AI Act und Urheberrecht
Der AI Act ändert die bestehenden urheberrechtlichen Regelungen auf europäischer Ebene nicht. Dessen ungeachtet wird im AI Act verschiedentlich auf das Urheberrecht Bezug genommen (vgl. insbes. EG 60i ff.). Problematisch ist in diesem Zusammenhang, dass die Verfasser des AI Act in den Erwägungsgründen (EG 60i, 60j) und im Regelungsteil (Art. 52c Abs. 1 lit. c) offenbar davon ausgingen, dass die Nutzung von urheberrechtlich geschützten Werken für KI-Training unter die gesetzliche Erlaubnis für Text und Data-Mining (TDM) nach Art. 4 DSM-RL fällt. Insbesondere wird vorgegeben, dass die Anbieter von GPAI-Modellen im Rahmen ihrer Unternehmenspolitik sicherstellen müssen, dass Vorbehalte nach Art. 4 Abs. 3 DSM-RL, die dazu führen, dass die TDM-Nutzung nicht mehr gesetzlich erlaubt ist, beachtet werden (Art. 52c Abs. 1 lit. c). Die Frage, inwieweit Art. 4 DSM-RL bei der Nutzung von Werken für KI-Training Anwendung findet, ist aber umstritten, und es gibt gute Gründe, die dagegen sprechen.
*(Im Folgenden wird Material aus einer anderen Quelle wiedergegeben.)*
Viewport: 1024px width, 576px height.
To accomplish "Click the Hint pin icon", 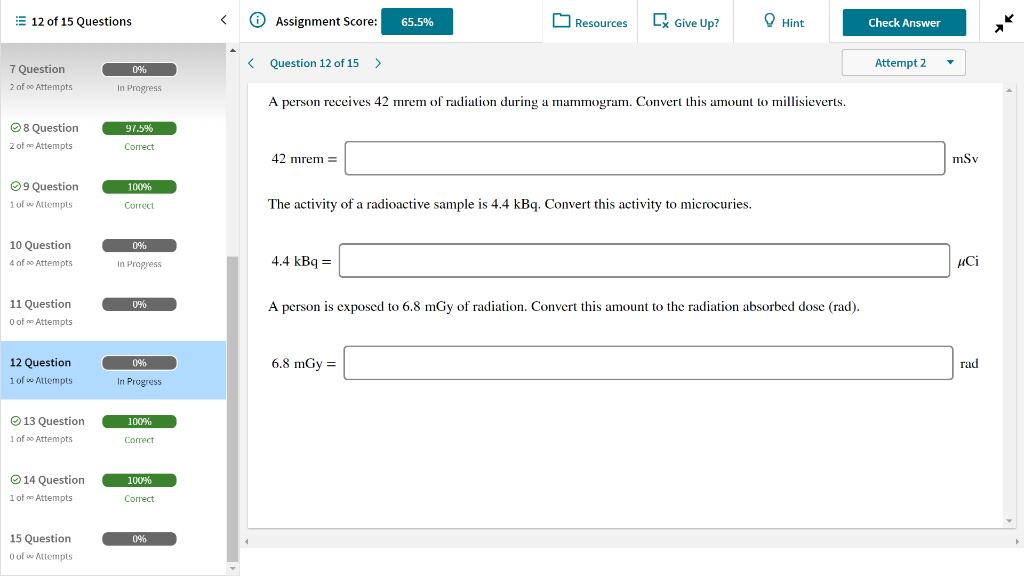I will coord(766,20).
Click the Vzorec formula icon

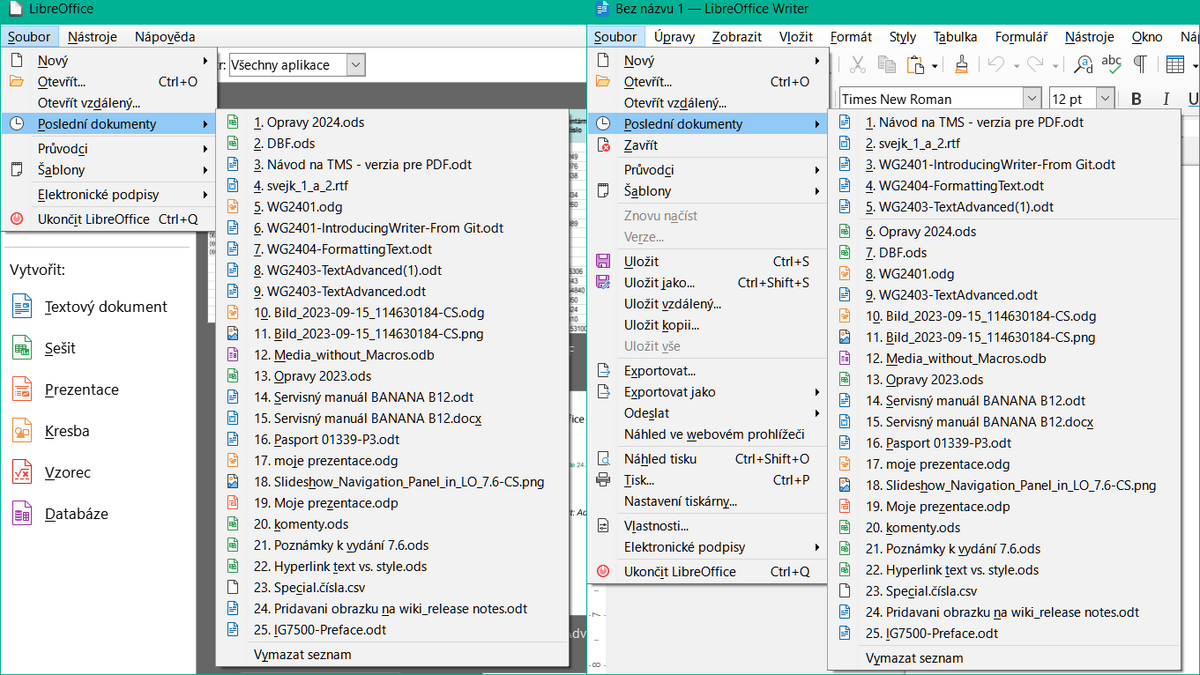coord(22,472)
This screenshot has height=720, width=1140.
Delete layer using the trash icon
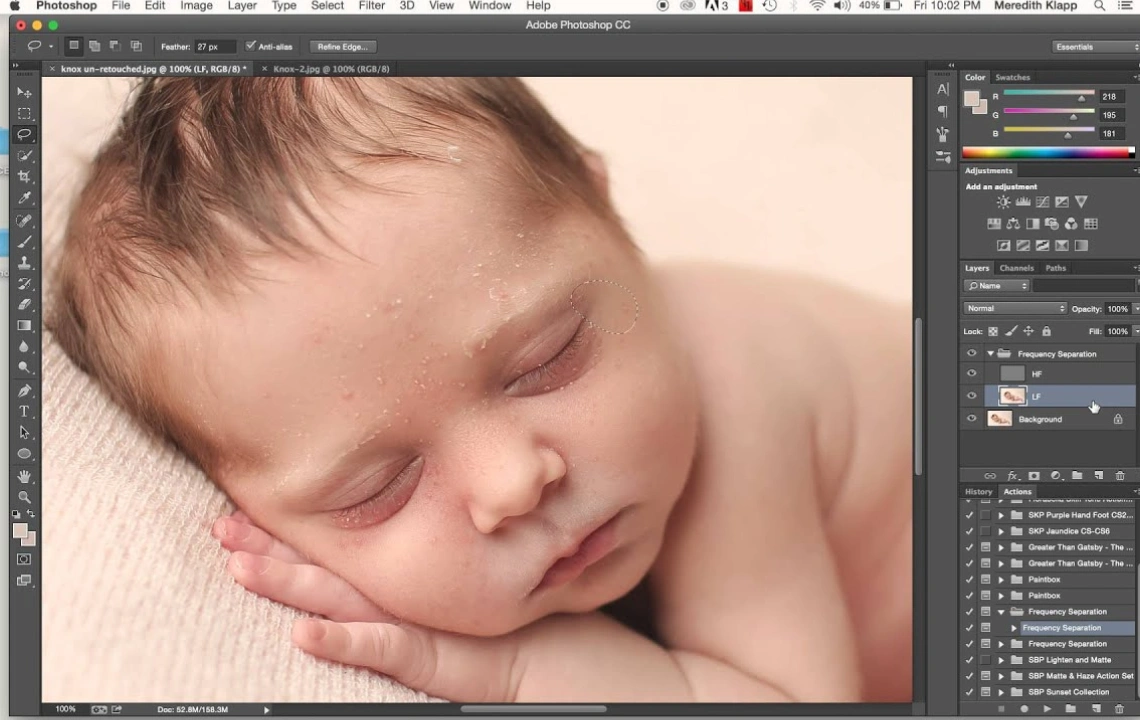[x=1120, y=476]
Eine inhaltliche Entscheidung in diesem Punkt dürfte durch den AI Act auch nicht getroffen worden sein, weil durch die neue Verordnung das Urheberrecht nicht geändert wird (vgl. aber Bomhard/Siglmüller, RDi 2024, 45 (50), die eine implizite Klarstellung durch den AI Act annehmen). Es wäre deshalb zu begrüßen gewesen, wenn der AI Act sich bei der Streitfrage neutral verhalten hätte. Positiv hervorzuheben ist aus Sicht der Rechtsinhaber dagegen, dass das europäische Urheberrecht auch dann beachtet werden soll, wenn die Nutzung der Werke für Trainingszwecke im außereuropäischen Ausland stattfindet, die GPAI-Modelle aber auf den europäischen Markt gebracht werden (EG 60j; kritisch dazu Bomhard/Siglmüller, RDi 2024, 45 (51).
Rechtspolitische Perspektive
Der AI Act lässt – wie eben ausgeführt – das europäische Urheberrecht im Grundsatz unberührt. Das ändert aber selbstverständlich nichts daran, dass die rasanten Entwicklungen im Zusammenhang mit generativer KI für das Urheberrecht von sehr großer Bedeutung sind. Ob und inwieweit es hier konkreten Reformbedarf gibt, sollte nunmehr genau geprüft werden. Nach der Europawahl 2024 wäre der richtige Zeitpunkt gekommen, konkrete Vorschläge im Bereich des Urheberrechts auf europäischer Ebene zu präsentieren.